You can adjust the node affinity rules of CoreDNS and make the CoreDNS pods run on a dedicated node. This can prevent the CoreDNS resources from being preempted by service applications.

A custom affinity rule is used as an example.

  1. Log in to the CCE console and click the cluster name to access the cluster console. In the navigation pane, choose Nodes.
  2. Click the Nodes tab, select a node dedicated for CoreDNS, and click Manage Labels and Taints above the node list.

    Add the following label:

    • Key: node-role.kubernetes.io/coredns
    • Value: true

    Add the following taint:

    • Key: node-role.kubernetes.io/coredns
    • Value: true
    • Effect: NoSchedule
    Figure 2 Adding a label and a taint

  3. In the navigation pane, choose Add-ons, locate CoreDNS, and click Edit.
  4. Select Custom Policies for Node Affinity and add the preceding node label.
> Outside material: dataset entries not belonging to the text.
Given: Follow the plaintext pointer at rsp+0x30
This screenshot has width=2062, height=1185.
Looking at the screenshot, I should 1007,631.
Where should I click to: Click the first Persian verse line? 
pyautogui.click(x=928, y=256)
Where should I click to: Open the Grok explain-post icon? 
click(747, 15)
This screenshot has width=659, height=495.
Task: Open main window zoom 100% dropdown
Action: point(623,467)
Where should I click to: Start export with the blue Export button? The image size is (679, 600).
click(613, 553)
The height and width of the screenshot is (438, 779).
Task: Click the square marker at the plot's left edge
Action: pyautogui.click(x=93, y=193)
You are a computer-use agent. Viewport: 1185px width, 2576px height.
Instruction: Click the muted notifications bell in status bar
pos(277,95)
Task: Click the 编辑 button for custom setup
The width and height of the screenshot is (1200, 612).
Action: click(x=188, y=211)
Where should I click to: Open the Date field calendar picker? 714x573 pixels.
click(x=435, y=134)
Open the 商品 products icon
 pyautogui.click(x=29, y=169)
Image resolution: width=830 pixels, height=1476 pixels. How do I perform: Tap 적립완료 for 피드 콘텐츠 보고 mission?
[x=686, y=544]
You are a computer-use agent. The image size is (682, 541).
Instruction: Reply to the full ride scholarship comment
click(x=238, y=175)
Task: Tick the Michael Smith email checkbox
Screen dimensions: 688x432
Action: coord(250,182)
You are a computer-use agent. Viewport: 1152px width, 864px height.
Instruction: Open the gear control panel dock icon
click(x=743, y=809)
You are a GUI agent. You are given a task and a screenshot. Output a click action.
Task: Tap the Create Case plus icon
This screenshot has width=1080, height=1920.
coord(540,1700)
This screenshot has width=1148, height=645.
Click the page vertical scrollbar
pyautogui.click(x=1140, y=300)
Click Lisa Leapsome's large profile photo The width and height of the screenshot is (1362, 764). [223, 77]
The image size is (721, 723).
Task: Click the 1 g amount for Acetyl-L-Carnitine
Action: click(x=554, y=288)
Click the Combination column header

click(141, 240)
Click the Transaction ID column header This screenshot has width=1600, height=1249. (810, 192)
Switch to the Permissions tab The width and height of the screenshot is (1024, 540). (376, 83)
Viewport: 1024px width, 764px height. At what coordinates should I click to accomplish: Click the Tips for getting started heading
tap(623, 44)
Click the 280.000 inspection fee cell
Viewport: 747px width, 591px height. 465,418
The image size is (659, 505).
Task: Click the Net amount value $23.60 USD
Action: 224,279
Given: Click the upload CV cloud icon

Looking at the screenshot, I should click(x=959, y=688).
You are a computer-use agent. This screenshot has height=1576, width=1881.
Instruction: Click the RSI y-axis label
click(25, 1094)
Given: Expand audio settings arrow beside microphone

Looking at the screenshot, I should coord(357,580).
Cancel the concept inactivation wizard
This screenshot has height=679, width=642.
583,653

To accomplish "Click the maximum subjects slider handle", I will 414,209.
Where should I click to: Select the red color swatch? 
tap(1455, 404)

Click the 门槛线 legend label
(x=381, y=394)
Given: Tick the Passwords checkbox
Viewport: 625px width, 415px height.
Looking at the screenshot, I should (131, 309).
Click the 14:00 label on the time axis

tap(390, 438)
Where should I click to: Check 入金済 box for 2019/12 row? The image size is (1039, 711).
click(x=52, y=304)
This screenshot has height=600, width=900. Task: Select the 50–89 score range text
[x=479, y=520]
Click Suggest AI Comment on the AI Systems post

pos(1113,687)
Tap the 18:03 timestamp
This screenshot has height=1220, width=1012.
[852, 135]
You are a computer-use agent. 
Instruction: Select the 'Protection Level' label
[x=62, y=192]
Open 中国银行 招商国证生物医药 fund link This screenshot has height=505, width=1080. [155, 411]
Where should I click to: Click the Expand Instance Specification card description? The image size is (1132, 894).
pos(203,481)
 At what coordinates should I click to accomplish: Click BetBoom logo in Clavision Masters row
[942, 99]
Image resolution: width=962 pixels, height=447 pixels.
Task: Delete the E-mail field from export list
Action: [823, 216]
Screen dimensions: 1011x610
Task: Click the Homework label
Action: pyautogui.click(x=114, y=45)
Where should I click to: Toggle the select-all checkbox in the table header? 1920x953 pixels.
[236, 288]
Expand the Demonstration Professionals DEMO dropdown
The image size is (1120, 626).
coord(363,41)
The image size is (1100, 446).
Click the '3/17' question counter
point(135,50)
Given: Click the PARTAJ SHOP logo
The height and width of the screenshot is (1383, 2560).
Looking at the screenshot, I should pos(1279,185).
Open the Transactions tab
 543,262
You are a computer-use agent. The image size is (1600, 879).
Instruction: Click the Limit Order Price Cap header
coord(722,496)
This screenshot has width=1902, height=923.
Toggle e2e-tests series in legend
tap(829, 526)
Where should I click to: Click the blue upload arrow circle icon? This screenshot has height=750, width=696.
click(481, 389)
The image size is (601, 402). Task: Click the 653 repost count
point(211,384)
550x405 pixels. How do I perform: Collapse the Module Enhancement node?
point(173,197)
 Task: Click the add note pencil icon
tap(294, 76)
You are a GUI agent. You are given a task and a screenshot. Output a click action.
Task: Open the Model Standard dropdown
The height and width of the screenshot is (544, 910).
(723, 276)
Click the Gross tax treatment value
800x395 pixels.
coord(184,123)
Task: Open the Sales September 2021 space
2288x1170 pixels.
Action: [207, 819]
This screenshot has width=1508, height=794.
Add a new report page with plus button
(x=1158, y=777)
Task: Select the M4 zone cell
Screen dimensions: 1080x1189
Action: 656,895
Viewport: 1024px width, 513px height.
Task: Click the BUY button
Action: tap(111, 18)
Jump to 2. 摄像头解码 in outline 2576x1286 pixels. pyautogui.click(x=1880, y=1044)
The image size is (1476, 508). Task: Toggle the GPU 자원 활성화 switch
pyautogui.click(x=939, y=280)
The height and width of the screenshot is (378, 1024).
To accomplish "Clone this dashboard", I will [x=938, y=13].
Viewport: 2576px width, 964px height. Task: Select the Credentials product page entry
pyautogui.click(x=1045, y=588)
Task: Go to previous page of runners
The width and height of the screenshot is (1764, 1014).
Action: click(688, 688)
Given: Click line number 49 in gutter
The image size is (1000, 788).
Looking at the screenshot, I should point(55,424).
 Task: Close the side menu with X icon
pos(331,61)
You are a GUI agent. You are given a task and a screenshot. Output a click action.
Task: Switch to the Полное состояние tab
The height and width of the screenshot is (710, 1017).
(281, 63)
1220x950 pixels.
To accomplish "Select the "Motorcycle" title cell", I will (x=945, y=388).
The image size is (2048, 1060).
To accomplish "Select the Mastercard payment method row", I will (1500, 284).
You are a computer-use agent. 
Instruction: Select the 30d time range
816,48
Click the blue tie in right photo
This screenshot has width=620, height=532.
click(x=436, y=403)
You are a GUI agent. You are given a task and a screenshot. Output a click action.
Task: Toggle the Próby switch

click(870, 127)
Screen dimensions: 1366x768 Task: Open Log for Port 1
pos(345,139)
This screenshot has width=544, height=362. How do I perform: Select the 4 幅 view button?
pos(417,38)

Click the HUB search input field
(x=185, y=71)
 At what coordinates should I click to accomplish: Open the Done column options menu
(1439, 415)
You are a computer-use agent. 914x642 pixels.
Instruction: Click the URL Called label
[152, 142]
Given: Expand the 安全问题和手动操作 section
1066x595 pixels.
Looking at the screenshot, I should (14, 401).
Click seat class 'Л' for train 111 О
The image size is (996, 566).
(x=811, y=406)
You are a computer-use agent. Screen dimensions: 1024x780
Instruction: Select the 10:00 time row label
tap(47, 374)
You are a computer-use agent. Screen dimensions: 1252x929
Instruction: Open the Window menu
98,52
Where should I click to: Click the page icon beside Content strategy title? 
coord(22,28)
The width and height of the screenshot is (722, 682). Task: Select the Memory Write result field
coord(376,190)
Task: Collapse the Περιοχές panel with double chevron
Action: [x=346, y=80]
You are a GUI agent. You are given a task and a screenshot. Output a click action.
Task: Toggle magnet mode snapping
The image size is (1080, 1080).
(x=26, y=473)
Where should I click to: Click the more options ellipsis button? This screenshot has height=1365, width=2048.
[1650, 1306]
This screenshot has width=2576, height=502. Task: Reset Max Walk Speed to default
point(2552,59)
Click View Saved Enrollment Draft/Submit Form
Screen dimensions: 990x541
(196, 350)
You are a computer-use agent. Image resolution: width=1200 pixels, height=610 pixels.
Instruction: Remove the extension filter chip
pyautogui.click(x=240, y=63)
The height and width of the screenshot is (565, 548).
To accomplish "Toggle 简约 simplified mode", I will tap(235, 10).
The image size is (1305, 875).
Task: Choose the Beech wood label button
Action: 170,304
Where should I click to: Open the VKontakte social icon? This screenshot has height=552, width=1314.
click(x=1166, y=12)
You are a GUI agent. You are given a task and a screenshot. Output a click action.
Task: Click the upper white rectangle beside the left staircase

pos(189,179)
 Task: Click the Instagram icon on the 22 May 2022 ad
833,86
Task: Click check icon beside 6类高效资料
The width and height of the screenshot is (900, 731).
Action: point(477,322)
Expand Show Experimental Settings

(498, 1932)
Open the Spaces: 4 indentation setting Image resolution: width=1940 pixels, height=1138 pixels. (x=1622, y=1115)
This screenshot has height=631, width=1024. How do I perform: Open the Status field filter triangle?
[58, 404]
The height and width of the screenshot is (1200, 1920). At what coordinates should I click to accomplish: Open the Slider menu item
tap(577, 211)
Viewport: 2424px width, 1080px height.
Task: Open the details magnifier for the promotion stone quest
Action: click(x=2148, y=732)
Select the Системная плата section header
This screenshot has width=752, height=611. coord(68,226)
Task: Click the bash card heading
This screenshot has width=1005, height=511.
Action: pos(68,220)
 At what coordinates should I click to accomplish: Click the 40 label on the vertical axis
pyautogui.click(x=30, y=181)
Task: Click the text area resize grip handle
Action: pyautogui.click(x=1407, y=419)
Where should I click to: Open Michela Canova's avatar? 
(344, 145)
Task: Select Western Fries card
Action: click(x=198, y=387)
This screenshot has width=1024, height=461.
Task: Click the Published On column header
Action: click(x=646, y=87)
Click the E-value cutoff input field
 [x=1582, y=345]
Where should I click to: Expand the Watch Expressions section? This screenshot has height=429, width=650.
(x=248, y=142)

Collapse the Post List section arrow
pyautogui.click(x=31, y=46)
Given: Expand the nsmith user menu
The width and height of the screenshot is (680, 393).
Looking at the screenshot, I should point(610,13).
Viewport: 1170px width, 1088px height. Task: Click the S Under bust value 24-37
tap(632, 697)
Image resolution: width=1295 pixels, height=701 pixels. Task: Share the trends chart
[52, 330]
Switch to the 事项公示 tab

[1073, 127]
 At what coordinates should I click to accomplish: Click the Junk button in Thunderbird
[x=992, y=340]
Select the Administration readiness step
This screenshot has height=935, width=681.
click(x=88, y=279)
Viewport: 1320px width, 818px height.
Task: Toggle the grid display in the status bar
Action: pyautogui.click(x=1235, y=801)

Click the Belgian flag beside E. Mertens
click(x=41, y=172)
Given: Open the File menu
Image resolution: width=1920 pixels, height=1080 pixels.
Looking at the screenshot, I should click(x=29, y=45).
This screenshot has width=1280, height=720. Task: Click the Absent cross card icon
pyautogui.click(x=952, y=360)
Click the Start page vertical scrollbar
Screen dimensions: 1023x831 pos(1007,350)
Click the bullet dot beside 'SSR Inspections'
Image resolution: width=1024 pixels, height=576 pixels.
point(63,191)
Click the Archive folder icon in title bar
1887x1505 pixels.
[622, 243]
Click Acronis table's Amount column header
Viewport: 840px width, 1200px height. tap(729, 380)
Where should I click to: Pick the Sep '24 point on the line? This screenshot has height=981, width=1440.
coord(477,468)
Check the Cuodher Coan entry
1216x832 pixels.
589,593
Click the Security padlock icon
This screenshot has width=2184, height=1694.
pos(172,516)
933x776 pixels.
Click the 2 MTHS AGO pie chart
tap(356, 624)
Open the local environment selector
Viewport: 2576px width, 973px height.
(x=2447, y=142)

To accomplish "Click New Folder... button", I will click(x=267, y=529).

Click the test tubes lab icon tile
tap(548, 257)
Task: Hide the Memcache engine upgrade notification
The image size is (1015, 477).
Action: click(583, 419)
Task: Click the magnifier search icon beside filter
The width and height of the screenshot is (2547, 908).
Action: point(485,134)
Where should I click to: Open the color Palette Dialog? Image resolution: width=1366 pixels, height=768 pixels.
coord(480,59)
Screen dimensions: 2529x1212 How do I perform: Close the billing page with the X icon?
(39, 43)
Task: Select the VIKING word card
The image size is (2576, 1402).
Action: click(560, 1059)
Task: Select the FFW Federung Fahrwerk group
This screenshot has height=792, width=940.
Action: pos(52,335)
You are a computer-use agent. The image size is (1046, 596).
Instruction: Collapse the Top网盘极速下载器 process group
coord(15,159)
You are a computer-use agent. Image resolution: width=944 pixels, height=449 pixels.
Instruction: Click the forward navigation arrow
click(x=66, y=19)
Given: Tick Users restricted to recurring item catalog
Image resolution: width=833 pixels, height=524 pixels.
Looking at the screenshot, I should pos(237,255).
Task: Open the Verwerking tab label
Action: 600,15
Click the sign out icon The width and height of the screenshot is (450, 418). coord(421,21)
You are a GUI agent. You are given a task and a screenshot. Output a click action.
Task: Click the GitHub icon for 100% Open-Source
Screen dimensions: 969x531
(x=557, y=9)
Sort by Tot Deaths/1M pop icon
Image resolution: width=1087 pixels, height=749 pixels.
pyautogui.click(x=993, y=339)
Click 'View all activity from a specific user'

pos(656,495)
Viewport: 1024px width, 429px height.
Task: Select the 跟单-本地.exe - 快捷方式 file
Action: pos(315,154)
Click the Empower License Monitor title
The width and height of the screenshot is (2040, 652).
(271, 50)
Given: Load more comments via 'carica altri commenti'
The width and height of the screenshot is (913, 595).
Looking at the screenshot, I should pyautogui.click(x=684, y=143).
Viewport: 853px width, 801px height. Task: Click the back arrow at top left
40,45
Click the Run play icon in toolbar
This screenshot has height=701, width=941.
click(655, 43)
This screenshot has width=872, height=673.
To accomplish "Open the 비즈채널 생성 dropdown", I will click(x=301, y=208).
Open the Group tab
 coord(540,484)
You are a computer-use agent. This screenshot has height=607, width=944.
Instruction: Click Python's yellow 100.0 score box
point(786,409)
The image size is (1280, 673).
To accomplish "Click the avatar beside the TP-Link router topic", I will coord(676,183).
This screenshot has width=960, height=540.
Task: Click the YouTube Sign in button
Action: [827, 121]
    Add a toleration for the taint.

    Figure 3 Adding a toleration

  5. Click OK.

Deploying the Add-on Pods in Different AZs

The default add-on scheduling policy can tolerate a single‑node failure. If your services require a higher SLA, you can create nodes in different AZs and set Multi AZ of the add-on to Forcible.

  1. Log in to the CCE console and click the cluster name to access the cluster console.
  2. Create nodes in different AZs.

    Simply repeat these steps or create multiple node pools, associate them with different available AZs, and increase the number of nodes in each pool.

    1. In the navigation pane, choose Nodes, click the Nodes tab, and click Create Node in the upper right corner.
    2. On the page displayed, select an AZ for the node.
      Figure 4 Creating a node
    3. Configure other mandatory parameters following instructions to complete the creation.

  3. In the navigation pane, choose Add-ons. In the right pane, locate CoreDNS and click Edit.
  4. In the window that slides out from the right, set Multi AZ to Forcible and click Install.

    Figure 5 Changing the multi-AZ deployment mode to the required mode

  5. In the navigation pane, choose Workloads. In the right pane, click the Deployments tab, select the kube-system namespace, and view the distribution of the add-on pods.

    Figure 6 Viewing the deployment and distribution of the CoreDNS pods

  6. Verify that the Deployment pods of the add-on have been allocated to two nodes in different AZs.